Consigne> Recopie à l'identique les lignes des enregistrements, depuis celle qui contient « Click the Chrome icon in taskbar » jusqu'à la fin des enregistrements, ces deux limites comprises.

Données extraites>

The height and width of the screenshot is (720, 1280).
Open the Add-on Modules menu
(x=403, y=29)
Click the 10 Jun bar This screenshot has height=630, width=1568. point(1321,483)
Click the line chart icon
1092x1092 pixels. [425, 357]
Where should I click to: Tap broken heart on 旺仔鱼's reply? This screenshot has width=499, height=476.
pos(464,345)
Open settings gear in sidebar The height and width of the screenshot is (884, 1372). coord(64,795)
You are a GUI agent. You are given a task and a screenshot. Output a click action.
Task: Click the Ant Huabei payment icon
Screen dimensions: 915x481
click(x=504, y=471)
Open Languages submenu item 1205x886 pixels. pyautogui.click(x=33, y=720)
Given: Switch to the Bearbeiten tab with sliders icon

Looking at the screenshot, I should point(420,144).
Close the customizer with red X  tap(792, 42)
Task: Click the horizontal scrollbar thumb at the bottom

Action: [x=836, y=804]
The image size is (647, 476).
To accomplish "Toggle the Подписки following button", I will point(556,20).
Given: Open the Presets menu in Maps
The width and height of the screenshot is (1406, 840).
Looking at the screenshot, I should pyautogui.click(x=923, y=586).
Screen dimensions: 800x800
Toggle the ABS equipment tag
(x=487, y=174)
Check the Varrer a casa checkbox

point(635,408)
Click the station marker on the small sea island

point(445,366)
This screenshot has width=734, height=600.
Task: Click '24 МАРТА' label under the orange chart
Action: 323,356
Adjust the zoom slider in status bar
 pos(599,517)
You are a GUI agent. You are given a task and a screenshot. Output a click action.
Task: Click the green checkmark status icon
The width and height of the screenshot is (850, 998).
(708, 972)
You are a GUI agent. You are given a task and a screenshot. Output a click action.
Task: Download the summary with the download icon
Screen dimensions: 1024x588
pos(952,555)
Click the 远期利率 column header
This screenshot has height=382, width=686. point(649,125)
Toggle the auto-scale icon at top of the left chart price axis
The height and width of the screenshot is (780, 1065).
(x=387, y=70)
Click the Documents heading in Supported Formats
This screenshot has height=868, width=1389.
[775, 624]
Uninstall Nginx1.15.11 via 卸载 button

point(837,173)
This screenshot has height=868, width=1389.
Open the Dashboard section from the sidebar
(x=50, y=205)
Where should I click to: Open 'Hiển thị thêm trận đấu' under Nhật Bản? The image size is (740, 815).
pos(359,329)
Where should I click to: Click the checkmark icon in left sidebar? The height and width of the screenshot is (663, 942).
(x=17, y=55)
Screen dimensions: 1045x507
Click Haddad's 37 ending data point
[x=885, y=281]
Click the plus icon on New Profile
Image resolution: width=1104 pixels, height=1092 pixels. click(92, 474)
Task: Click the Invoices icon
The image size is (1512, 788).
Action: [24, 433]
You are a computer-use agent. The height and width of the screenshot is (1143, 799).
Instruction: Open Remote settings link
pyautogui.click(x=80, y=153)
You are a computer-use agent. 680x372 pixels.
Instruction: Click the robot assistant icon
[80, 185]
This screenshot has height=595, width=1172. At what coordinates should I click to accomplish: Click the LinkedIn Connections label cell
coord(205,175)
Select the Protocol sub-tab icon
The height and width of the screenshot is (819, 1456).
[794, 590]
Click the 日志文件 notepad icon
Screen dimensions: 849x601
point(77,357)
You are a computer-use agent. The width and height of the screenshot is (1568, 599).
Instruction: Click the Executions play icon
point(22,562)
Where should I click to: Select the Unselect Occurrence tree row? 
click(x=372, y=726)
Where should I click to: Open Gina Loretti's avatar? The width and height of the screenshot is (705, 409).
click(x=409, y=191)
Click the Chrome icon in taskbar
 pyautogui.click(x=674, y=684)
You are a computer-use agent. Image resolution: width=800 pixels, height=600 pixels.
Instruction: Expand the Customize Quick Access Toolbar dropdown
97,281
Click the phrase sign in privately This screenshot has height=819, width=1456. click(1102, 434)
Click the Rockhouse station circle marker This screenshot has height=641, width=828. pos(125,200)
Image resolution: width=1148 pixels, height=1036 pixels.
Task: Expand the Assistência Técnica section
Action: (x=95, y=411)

Réponse attendue>
Click the Chrome icon in taskbar
 pyautogui.click(x=674, y=684)
You are a computer-use agent. Image resolution: width=800 pixels, height=600 pixels.
Instruction: Expand the Customize Quick Access Toolbar dropdown
97,281
Click the phrase sign in privately This screenshot has height=819, width=1456. click(1102, 434)
Click the Rockhouse station circle marker This screenshot has height=641, width=828. pos(125,200)
Image resolution: width=1148 pixels, height=1036 pixels.
Task: Expand the Assistência Técnica section
Action: (x=95, y=411)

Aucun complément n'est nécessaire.